• [Task instructions]: The answer is the number of lines in the data that contain the word "computer"; give it alone.

• [Entries taken from a collection]:
● ● ● ● ●
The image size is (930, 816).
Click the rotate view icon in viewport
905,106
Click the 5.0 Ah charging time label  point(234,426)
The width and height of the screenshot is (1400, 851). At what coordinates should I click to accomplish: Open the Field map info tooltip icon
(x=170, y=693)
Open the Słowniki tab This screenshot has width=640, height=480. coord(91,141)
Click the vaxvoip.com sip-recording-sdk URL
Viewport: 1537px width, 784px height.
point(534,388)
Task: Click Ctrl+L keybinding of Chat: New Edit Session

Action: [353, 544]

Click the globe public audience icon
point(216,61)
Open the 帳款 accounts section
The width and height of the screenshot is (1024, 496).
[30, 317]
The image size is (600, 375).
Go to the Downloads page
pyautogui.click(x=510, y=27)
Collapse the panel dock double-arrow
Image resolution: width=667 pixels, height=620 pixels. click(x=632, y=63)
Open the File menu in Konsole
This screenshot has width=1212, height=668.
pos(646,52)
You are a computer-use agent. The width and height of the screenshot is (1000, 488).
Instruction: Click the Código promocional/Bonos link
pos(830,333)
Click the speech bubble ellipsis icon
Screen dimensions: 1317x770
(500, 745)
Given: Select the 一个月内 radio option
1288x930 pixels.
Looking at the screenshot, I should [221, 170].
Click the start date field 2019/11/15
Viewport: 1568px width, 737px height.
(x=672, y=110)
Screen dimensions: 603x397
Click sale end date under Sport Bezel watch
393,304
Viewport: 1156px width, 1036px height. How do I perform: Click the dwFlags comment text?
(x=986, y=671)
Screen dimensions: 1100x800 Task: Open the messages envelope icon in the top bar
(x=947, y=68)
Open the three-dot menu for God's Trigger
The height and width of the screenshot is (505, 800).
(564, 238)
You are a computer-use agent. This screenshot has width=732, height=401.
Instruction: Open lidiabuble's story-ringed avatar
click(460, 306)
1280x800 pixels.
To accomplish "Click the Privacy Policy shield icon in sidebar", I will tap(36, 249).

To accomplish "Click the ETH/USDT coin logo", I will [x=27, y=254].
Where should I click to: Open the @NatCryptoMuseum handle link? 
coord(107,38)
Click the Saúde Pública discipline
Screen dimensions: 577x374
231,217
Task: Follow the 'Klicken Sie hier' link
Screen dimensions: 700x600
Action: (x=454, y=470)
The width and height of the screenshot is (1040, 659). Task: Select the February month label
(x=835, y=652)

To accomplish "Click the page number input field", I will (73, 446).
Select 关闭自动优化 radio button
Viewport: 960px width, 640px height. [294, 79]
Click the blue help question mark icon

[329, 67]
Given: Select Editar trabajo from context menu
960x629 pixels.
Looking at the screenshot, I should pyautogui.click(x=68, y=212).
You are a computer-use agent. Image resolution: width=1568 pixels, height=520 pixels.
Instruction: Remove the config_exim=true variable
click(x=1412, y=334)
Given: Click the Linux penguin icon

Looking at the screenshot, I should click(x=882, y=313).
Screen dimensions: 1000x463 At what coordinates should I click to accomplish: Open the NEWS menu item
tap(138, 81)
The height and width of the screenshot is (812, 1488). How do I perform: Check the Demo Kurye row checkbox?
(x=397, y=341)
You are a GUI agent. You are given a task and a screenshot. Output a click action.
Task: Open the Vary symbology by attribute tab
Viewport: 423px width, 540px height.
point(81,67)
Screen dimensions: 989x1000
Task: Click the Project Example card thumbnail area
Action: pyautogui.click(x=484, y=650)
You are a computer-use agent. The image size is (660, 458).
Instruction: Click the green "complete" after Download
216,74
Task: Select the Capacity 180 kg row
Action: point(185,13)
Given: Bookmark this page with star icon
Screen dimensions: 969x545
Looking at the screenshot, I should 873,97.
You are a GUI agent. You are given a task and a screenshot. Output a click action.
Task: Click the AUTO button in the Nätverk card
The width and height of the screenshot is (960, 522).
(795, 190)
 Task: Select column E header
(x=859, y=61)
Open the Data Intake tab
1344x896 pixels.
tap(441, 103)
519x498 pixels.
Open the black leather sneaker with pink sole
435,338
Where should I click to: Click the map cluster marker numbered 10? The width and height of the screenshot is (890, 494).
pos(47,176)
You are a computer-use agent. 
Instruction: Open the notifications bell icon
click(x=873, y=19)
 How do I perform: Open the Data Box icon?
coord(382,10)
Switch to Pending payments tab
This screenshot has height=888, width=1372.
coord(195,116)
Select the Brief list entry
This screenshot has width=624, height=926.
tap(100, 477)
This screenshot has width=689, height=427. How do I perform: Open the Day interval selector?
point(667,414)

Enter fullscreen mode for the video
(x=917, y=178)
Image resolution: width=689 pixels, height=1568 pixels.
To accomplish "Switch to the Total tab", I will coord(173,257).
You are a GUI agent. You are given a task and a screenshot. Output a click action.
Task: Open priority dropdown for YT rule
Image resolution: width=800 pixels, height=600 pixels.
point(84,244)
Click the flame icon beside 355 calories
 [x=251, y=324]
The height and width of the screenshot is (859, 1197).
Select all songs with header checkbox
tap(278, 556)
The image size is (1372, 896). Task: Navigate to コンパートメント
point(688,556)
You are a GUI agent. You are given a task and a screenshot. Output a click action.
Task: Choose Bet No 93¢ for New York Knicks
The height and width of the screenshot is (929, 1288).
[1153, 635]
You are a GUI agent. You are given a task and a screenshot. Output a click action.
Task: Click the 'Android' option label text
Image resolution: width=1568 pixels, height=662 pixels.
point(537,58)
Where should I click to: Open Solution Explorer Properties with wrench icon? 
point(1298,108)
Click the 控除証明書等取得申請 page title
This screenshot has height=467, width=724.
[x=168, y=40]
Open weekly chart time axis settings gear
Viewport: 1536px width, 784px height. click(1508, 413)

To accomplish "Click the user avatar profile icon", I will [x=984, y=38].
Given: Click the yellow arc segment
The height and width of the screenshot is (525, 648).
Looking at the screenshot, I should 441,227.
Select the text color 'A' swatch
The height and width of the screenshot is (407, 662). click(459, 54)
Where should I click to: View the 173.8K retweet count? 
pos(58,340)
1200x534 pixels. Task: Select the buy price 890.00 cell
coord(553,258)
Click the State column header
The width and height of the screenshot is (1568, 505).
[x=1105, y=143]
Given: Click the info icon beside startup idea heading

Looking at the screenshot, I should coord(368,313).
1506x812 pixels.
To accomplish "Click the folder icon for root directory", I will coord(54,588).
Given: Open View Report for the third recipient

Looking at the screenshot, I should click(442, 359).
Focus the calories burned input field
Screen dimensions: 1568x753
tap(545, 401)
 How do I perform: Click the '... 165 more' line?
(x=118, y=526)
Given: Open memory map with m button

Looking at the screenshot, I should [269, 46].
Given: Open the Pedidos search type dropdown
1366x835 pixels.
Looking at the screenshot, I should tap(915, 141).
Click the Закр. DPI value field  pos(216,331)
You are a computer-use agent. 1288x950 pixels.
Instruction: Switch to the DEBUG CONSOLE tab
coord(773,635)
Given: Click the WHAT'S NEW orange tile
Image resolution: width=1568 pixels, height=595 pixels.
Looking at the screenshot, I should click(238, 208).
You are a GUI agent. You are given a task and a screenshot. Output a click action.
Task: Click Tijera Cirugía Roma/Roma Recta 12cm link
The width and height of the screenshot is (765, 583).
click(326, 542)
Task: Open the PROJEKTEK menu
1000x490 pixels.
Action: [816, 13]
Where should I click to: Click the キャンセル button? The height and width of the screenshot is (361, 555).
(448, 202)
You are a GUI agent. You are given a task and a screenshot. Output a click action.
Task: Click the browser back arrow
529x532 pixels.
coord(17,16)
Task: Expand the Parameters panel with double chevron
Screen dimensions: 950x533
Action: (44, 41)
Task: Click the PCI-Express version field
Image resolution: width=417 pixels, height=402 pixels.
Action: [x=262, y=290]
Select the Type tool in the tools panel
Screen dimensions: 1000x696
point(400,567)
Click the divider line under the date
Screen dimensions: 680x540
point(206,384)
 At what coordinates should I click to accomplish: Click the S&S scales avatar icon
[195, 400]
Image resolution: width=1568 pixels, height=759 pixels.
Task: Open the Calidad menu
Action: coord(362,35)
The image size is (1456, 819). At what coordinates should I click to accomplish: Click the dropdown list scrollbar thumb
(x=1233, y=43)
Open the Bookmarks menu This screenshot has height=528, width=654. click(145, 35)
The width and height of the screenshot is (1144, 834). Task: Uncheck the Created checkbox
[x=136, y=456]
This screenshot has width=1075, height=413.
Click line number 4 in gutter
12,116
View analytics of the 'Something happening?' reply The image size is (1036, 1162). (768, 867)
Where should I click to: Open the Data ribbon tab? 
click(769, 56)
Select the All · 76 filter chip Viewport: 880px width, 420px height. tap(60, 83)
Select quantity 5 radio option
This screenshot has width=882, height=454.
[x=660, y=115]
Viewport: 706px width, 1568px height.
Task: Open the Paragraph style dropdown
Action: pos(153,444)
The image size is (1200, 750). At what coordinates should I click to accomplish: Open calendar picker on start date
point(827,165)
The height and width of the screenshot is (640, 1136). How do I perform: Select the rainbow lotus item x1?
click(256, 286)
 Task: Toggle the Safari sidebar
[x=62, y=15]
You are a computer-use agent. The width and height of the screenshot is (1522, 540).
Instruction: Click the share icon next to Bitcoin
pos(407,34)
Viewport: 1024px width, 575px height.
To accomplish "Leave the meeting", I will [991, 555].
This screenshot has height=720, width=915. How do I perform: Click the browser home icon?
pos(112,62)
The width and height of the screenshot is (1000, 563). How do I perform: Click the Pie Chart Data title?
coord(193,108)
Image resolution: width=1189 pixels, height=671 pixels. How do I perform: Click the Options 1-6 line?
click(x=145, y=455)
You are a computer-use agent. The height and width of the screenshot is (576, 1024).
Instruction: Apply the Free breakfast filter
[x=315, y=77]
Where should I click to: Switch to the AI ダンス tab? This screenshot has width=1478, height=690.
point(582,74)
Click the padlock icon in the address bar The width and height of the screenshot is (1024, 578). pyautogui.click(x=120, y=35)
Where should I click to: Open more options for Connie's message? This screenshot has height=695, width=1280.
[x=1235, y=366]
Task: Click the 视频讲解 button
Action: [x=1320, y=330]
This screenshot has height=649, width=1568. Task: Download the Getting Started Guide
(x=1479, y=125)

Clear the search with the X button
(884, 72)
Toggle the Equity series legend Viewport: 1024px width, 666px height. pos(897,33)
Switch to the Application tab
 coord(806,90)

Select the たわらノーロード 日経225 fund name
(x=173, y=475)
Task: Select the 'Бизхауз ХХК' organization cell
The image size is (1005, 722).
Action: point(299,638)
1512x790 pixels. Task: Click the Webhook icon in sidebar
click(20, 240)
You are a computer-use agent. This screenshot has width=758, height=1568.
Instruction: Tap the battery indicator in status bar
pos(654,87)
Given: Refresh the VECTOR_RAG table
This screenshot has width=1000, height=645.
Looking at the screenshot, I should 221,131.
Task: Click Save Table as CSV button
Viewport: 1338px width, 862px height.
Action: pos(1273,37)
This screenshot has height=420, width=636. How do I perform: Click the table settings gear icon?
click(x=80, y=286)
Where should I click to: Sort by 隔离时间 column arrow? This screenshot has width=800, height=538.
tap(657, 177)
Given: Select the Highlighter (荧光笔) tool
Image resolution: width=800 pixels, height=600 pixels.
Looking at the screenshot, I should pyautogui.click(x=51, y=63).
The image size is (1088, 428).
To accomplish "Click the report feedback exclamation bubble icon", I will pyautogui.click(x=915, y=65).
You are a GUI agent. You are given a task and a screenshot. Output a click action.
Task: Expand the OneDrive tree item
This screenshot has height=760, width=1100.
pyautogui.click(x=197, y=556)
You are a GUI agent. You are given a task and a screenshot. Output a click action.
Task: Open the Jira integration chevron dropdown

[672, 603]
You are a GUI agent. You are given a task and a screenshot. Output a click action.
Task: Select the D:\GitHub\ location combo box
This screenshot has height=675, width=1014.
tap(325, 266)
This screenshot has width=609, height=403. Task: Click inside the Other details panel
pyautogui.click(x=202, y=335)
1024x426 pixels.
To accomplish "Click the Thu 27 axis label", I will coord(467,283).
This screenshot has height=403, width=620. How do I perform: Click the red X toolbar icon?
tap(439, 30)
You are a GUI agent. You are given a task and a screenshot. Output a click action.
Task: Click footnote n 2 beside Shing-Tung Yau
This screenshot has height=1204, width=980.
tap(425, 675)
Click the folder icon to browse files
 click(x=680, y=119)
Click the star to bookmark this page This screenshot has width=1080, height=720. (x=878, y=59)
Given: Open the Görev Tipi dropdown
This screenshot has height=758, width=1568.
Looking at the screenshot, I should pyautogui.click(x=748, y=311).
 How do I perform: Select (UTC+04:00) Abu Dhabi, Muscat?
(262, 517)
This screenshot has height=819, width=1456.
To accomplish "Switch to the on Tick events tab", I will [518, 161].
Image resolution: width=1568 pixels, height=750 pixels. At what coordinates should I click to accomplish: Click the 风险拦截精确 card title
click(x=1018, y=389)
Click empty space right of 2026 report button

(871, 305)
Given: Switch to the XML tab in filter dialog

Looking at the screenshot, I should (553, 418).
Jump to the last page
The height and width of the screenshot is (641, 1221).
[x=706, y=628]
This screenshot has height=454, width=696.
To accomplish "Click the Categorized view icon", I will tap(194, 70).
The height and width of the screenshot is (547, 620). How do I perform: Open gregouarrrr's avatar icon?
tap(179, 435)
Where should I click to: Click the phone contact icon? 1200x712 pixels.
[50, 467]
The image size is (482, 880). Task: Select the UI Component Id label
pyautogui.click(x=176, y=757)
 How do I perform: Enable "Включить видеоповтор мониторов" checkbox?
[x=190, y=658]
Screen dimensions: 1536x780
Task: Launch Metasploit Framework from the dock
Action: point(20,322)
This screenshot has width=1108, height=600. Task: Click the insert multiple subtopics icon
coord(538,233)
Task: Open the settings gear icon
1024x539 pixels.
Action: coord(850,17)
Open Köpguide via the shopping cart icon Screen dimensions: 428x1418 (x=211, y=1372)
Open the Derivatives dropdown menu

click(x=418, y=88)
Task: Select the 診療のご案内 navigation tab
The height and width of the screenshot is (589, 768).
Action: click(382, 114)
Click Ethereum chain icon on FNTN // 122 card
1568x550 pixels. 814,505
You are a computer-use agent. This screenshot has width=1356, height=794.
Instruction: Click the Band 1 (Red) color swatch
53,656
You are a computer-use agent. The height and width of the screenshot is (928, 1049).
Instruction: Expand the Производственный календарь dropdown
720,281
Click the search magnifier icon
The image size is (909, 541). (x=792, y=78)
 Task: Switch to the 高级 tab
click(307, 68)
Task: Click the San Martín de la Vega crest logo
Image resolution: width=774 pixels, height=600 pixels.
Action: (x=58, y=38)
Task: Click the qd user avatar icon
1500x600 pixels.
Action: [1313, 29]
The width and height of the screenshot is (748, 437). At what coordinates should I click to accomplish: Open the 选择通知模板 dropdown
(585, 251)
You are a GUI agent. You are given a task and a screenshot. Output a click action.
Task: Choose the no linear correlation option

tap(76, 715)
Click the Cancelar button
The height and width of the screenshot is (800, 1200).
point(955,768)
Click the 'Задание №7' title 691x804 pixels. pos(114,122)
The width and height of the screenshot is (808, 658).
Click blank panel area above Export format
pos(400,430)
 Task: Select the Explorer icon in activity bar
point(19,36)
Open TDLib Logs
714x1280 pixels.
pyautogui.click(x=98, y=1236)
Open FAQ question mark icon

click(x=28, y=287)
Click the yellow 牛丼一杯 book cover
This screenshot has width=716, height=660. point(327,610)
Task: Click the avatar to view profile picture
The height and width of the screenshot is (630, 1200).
● ● ● ● ●
• [Written response]: 11